> **Exercise data**
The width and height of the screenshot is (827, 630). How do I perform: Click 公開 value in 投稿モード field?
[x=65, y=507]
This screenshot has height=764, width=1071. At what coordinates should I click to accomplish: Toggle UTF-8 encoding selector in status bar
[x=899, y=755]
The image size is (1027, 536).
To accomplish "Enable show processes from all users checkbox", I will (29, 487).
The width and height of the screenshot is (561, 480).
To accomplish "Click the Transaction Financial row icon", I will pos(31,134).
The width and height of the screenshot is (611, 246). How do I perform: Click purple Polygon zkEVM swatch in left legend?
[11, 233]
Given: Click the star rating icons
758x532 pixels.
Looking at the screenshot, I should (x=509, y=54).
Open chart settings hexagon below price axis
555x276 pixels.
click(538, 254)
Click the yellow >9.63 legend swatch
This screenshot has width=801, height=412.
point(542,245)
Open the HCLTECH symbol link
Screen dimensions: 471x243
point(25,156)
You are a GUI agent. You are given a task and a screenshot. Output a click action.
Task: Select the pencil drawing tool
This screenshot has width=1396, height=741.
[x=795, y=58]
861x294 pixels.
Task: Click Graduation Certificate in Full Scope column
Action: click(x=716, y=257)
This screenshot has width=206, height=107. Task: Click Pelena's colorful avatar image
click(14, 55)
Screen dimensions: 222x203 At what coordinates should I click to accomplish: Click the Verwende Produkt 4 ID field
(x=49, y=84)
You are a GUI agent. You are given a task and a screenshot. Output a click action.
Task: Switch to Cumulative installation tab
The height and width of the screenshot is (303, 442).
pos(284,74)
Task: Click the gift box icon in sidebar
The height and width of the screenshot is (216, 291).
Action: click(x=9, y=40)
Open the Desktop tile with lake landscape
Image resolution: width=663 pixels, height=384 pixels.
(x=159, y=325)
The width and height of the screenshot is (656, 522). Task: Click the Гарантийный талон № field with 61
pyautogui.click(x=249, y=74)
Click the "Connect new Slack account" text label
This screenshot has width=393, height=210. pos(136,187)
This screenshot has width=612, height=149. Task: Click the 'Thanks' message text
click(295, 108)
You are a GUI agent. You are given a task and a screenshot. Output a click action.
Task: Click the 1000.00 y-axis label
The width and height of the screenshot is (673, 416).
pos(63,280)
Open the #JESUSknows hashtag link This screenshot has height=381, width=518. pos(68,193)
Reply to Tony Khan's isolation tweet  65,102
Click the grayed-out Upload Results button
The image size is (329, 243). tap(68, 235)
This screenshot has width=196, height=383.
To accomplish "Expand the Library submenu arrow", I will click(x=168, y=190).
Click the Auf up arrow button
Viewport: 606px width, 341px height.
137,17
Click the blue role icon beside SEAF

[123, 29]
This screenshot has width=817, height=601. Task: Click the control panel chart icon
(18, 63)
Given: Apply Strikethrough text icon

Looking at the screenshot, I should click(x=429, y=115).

> **What is expected**
Every line containing the string "arrow" is required; copy each such line from the data.

> **Your response**
To accomplish "Expand the Library submenu arrow", I will click(x=168, y=190).
Click the Auf up arrow button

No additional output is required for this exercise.